Quel beau livre ! Quel plaisir de le relire ! On a dit souvent que c’est un des sommets de l’œuvre de Le Clézio et c’est bien vrai. Je n’en ferai ici aucune analyse détaillée, le lecteur intéressé en trouvera facilement et d’excellentes ; par exemple, sur internet :

http://www.academie-en-ligne.fr/Ressources/7/FR10/AL7FR10TEPA0211-Sequence-05.pdf ;

http://www.persee.fr/web/revues/home/prescript/article/remmm_0035-1474_1984_num_37_1_2025

 

Une des grandes forces de séduction de ce roman vient, bien sûr, de la superposition des deux histoires racontées en alternance : celle qui se passe entre 1910 et 1912, où un peuple de Touaregs, s’opposant au colonisateur français et forcé de le fuir au Sud, traverse le désert et se fait massacrer au Nord ; et celle, contemporaine (le roman est publié en 1980), d’une de leur descendante qui vit dans un bidonville marocain, échoue dans les bas-quartiers de Marseille, est repérée par un photographe et devient très vite un modèle célèbre mais s’enfuit un beau matin pour retourner vers le désert où elle accouche de l’enfant conçu avec un jeune berger muet avant son départ d’Afrique. Magnifique et émouvant hommage à une civilisation traditionnelle détruite par le rouleau compresseur occidental : la jeune Lalla qui renoue à la fin du livre avec le Sahara de ses ancêtres, y retrouve la paix et des valeurs profondes qui n’ont rien à voir avec ce qu’elle a pu découvrir de la vie européenne.

 

Au fur et à mesure que l’on progresse dans la lecture, le jeu de miroir entre les deux récits se fait de plus en plus intense. Le grand talent de Le Clézio est de faire sentir combien se concentre dans le beau personnage de Lalla le monde qui lui vient de ses ancêtres, une façon d’être qui est forgée dans la vie rude au cœur du désert. L’ombre et l’éclat de l’autre récit pèsent sur elle, comme si elle y puisait toute sa force d’exister. La voici par exemple, bien avant qu’elle ne gagne la France, qui quitte le bidonville pour s’éloigner dans les dunes ; là, vient lui parler un homme que l’on peut croire imaginaire (le grand art narratif de Le Clézio est, bien sûr, de laisser flotter l’indécision). Passage superbement écrit, comme Désert en regorge :

 

C’est le nom qu’elle donne à l’homme qui apparaît quelquefois sur le plateau de pierres. Es Ser, le Secret, parce que nul ne doit savoir son nom.

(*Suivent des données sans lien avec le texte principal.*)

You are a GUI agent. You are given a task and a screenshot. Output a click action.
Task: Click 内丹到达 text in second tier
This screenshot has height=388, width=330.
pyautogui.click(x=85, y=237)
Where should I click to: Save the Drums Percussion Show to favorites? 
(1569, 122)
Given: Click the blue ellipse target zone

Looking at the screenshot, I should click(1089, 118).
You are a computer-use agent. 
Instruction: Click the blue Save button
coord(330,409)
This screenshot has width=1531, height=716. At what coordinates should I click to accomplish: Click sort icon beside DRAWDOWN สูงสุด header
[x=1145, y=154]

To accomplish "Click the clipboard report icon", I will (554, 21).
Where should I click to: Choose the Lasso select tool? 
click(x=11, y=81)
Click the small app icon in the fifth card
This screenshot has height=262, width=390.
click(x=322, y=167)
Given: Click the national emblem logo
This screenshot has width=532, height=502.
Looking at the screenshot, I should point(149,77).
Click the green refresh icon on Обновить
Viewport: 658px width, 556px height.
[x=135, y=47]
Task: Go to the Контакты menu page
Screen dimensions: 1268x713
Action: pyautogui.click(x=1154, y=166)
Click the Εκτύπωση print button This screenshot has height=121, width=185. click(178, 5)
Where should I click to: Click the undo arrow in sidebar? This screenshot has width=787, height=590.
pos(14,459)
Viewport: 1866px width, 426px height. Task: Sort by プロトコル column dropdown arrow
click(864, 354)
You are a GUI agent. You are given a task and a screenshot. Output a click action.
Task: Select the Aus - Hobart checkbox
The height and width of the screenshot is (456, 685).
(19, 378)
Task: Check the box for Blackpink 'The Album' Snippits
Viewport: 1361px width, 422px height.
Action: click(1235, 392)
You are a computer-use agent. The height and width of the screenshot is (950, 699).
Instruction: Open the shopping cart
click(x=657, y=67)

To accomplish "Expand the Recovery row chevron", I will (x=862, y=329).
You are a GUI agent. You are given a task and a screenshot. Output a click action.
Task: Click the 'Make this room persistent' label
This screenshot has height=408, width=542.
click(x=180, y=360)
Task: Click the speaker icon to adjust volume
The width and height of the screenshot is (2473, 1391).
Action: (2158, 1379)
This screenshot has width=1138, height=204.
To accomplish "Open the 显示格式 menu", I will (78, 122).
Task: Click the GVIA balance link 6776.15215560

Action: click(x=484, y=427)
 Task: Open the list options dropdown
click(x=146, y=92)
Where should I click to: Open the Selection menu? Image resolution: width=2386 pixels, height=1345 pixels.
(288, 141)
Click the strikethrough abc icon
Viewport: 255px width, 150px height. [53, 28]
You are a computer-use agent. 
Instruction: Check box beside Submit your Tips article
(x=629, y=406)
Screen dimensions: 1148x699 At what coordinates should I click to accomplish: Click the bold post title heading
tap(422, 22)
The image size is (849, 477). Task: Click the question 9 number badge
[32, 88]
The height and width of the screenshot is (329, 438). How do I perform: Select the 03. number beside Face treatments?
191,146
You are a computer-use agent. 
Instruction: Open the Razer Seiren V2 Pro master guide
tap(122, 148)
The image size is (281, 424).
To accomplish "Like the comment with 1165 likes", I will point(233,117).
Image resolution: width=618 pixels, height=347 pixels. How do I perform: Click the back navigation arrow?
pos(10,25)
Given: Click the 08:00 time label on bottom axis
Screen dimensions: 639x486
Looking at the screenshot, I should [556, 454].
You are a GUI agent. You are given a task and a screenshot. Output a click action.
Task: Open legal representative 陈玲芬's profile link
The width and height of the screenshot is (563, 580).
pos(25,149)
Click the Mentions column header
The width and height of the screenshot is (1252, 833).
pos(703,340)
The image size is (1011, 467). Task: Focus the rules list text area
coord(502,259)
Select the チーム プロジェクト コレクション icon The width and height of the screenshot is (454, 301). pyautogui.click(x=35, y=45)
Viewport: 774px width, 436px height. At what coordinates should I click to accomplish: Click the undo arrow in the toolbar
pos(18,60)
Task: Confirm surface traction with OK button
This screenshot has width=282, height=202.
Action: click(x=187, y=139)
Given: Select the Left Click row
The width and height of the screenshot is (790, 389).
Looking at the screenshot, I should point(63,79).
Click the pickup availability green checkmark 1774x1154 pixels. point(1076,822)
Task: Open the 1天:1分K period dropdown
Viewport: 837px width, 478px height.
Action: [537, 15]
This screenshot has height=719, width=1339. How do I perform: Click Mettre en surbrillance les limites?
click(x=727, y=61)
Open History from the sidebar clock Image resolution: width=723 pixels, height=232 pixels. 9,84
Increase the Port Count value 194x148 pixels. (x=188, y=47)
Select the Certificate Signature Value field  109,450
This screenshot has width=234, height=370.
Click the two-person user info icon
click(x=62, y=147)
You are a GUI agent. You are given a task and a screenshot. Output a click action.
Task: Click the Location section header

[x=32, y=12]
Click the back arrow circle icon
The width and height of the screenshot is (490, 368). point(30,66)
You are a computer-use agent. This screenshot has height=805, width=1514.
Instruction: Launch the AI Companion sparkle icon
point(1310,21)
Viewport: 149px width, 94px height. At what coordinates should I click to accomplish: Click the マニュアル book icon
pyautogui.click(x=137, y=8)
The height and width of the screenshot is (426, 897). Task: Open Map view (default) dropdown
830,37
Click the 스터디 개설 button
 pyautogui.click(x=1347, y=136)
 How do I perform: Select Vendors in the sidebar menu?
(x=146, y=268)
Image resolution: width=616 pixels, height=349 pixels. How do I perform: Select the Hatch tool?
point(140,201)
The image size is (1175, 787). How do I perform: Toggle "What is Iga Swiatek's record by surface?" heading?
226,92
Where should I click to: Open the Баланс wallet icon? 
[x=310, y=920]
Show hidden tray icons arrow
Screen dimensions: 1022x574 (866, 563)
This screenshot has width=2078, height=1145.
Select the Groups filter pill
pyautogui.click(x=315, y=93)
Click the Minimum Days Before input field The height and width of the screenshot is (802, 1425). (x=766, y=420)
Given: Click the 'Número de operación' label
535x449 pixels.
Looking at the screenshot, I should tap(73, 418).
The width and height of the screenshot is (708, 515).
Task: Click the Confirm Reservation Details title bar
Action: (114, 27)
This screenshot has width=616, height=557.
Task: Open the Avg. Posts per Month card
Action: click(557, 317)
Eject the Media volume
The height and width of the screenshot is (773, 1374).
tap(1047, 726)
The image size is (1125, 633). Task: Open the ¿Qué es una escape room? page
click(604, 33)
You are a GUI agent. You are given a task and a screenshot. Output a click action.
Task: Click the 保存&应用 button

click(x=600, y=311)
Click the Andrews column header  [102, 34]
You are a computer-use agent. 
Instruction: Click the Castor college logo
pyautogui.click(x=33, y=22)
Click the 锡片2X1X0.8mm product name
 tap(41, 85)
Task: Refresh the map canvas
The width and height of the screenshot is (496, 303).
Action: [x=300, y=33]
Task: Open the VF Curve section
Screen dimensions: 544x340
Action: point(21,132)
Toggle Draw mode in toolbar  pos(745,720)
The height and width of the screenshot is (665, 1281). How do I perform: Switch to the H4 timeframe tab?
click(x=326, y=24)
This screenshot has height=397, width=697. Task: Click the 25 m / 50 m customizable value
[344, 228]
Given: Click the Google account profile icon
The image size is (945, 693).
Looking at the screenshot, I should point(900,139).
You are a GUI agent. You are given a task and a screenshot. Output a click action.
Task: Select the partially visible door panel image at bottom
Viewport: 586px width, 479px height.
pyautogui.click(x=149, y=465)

Il ne parle pas. C’est-à-dire qu’il ne parle pas le même langage que les hommes. Mais Lalla entend sa voix à l’intérieur de ses oreilles, et il dit avec son langage des choses très belles qui troublent l’intérieur de son corps, qui la font frissonner. Peut-être qu’il parle avec le bruit léger du vent qui vient du fond de l’espace, ou bien avec le silence entre chaque souffle de vent. Peut-être qu’il parle avec les mots de la lumière, avec les mots qui explosent en gerbes d’étincelles sur les lames des pierres, les mots du sable, les mots des cailloux qui s’effritent en poudre dure, et aussi les mots des scorpions et des serpents qui laissent leurs traces légères dans la poussière. Il sait parler avec tous ces mots-là, et son regard bondit d’une pierre à l’autre, vif comme un animal, va d’un seul mouvement jusqu’à l’horizon, monte droit dans le ciel, plane plus haut que les oiseaux.

(…)

Alors, pendant longtemps, elle cesse d’être elle-même ; elle devient quelqu’un d’autre, de lointain, d’oublié. Elle voit d’autres formes, des silhouettes d’enfants, des hommes, des femmes, des chevaux, des chameaux, des troupeaux de chèvres ; elle voit la forme d’une ville, un palais de pierre et d’argile, des remparts de boue d’où sortent des troupes de guerriers. Elle voit cela, car ce n’est pas un rêve, mais le souvenir d’une autre mémoire dans laquelle est entrée sans le savoir. Elle entend le bruit des voix des hommes, les chants des femmes, la musique, et peut-être qu’elle danse elle-même, en tournant sur elle-même, en frappant la terre avec le bout de ses pieds nus et ses talons, en faisant résonner les bracelets de cuivre et les lourds colliers.

Puis, d’un seul coup, comme dans un souffle de vent, tout cela s’en va. C’est simplement le regard d’Es Ser qui la quitte, qui se détourne du plateau de pierre blanche. Alors Lalla retrouve son propre regard, elle ressent à nouveau son cœur, ses poumons, sa peau.

 

         J.M.G. Le Clézio, Désert, Gallimard, Coll. Folio

 

« Elle voit cela, car ce n’est pas un rêve, mais le souvenir d’une autre mémoire dans laquelle est entrée sans le savoir » : magie de quelques mots simples - d'un très grand écrivain ! -, superbe façon de dire qui nous fait voir le personnage en train de pénétrer dans une autre réalité, celle de ses ancêtres, celle racontée dans l’autre récit.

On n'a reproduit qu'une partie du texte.